Bobby Waddell, Globaler Finanzierungskoordinator des LWB, während eines Besuchs 2019 in Lalibela, Äthiopien. Foto: LWB/C. Kaestner

Der dienstälteste Mitarbeiter des LWB über die Grundlagen seiner Arbeit

GENF, Schweiz (LWI) – Auf den ersten Blick wirkt die Position des Koordinators für globale Finanzierung beim Lutherischen Weltbund (LWB) nicht wie eine besonders spannende Berufswahl. Ebenso wenig scheint der unaufgeregte Schotte, der diese Funktion vor sieben Jahren übernommen hat, jemand mit einer abenteuerlichen beruflichen Biographie zu sein. Bobby Waddell zählt Golf, Reisen und Do-it-yourself zu seinen Lieblingshobbys, denen er sich nach seinem Wechsel in den Ruhestand in einigen Jahren intensiver widmen will.

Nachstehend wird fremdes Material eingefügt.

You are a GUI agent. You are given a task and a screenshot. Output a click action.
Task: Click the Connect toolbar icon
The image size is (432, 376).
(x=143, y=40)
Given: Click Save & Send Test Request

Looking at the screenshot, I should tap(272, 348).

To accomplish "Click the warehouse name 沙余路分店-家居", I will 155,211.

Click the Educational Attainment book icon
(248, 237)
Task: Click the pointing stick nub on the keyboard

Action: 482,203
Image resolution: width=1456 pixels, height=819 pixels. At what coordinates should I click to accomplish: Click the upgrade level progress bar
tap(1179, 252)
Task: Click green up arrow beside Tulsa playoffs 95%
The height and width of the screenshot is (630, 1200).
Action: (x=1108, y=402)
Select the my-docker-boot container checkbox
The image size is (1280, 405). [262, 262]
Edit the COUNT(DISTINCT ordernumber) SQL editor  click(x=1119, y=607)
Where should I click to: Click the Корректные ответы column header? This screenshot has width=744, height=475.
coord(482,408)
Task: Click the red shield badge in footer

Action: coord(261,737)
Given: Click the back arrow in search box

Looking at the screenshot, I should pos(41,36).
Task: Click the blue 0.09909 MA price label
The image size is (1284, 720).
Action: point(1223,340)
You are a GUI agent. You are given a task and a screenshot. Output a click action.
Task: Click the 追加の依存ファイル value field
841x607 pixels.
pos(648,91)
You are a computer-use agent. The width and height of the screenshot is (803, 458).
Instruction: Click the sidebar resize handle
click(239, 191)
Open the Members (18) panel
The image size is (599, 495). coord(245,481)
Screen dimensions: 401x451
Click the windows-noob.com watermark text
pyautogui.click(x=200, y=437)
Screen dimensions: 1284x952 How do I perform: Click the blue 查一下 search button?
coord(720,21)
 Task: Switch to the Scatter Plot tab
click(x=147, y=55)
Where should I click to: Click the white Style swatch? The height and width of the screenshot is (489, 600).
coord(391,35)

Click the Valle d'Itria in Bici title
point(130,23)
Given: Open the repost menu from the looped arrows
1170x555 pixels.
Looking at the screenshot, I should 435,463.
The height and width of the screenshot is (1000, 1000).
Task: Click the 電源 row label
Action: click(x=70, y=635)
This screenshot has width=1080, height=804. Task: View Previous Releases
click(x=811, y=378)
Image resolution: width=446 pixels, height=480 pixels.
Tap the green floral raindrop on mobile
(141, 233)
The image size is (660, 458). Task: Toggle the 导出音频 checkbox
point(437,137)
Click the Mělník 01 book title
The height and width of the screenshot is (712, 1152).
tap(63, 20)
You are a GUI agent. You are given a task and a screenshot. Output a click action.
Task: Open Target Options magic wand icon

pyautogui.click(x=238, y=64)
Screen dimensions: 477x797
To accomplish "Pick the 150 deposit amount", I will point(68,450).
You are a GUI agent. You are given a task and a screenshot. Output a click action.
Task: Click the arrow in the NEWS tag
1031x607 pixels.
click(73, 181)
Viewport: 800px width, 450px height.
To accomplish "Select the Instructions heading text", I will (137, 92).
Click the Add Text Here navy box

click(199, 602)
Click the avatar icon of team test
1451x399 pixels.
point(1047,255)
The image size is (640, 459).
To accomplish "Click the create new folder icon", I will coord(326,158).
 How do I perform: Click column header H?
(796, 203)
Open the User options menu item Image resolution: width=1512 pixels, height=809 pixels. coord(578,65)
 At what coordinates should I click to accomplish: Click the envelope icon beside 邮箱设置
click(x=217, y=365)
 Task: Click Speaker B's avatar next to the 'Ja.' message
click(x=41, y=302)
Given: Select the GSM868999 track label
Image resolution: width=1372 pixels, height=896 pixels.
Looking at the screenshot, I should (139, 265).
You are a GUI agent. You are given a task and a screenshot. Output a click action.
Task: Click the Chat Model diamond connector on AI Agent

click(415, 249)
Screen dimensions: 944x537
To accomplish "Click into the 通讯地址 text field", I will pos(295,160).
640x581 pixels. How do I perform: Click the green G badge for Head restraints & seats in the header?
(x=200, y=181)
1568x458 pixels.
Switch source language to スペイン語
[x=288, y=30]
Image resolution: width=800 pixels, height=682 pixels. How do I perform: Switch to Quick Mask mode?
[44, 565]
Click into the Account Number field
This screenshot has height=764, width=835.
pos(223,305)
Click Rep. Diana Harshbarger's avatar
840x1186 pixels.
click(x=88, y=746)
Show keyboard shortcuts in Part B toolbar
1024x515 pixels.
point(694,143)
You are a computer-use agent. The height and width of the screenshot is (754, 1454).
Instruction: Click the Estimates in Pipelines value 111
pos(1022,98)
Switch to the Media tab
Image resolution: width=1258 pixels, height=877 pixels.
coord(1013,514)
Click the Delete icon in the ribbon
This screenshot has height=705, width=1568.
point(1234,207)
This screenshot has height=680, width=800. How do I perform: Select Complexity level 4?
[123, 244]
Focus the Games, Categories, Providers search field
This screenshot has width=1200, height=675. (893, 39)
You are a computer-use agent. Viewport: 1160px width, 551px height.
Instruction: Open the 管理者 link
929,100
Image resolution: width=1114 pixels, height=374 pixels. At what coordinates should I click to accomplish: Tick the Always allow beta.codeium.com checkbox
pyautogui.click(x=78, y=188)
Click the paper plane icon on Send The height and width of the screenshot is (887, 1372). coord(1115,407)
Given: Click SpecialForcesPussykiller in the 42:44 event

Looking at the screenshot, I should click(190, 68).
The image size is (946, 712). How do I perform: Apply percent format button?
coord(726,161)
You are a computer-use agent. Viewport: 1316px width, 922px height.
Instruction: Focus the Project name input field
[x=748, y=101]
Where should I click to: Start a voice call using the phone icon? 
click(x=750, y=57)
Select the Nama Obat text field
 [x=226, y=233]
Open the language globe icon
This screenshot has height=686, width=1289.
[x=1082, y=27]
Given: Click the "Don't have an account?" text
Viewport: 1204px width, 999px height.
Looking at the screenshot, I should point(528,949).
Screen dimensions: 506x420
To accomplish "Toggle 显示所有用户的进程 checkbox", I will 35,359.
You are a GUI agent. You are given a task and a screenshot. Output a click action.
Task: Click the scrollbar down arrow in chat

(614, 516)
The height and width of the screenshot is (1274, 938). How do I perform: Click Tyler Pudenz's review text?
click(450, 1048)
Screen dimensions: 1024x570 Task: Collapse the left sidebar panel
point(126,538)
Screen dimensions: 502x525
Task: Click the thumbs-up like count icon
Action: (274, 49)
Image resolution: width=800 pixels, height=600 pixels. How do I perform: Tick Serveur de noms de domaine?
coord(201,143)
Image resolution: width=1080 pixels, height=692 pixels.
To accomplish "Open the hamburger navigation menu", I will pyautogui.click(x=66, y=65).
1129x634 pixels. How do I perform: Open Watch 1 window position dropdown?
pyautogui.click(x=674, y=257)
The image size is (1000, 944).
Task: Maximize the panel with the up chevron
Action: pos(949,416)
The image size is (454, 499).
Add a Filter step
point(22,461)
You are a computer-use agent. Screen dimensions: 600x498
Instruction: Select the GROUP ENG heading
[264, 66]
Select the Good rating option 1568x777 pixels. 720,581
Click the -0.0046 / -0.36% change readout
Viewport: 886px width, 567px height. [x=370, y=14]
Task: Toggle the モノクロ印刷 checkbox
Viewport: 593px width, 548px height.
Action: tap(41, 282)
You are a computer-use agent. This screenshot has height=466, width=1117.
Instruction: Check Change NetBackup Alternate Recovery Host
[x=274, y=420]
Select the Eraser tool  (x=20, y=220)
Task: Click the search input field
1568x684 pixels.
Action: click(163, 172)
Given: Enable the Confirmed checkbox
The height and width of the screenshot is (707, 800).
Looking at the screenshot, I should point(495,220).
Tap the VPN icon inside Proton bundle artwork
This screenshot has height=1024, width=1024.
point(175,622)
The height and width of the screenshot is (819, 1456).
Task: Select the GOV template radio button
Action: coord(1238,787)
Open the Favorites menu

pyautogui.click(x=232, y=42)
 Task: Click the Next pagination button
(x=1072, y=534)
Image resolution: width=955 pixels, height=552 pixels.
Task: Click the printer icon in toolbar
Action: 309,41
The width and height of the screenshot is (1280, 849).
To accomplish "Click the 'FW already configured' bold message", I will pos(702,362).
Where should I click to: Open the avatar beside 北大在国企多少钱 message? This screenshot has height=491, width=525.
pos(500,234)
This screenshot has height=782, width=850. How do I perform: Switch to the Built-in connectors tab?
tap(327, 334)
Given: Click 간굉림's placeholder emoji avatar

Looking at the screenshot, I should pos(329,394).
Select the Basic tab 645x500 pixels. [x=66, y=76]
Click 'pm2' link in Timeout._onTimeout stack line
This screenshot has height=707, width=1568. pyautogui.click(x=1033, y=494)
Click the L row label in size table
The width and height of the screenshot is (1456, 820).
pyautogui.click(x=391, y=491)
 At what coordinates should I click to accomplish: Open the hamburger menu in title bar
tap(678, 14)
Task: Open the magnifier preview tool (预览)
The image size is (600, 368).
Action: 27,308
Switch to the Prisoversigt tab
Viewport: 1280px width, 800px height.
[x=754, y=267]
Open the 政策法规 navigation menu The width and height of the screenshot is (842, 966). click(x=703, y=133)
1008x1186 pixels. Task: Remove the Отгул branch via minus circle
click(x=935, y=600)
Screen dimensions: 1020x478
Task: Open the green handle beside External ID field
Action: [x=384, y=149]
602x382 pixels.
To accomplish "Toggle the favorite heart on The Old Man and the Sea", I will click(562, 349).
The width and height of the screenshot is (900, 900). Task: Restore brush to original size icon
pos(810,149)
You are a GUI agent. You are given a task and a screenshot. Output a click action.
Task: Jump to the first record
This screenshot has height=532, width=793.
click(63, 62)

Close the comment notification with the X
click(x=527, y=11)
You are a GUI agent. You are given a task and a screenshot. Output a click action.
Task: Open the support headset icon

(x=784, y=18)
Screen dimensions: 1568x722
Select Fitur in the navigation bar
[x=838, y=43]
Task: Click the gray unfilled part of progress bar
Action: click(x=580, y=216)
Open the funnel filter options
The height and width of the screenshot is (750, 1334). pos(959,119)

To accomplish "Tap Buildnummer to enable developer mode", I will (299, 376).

Aber der erste Eindruck kann täuschen. Waddell ist der dienstälteste LWB-Mitarbeiter. Er zählt zwei Erlebnisse zu den dramatischsten Ereignissen, die ihm während seiner 35-jährigen Karriere beim LWB widerfahren sind: In Haiti wurde bei einem Überfall auf ihn geschossen, und in Uganda entging er nur knapp einem Brandanschlag. 1994 war er in Ruanda im Einsatz, um den Überlebenden des Völkermords zu helfen. 2002 untersuchte er in Westafrika Anschuldigungen gegen humanitäre Einsatzkräfte wegen angeblicher sexueller Übergriffe. Danach war er 2010 wieder in Haiti und organisierte Nothilfemaßnahmen für die Überlebenden des schweren Erdbebens, das weite Teile der Hauptstadt Port-au-Prince verwüstet hatte.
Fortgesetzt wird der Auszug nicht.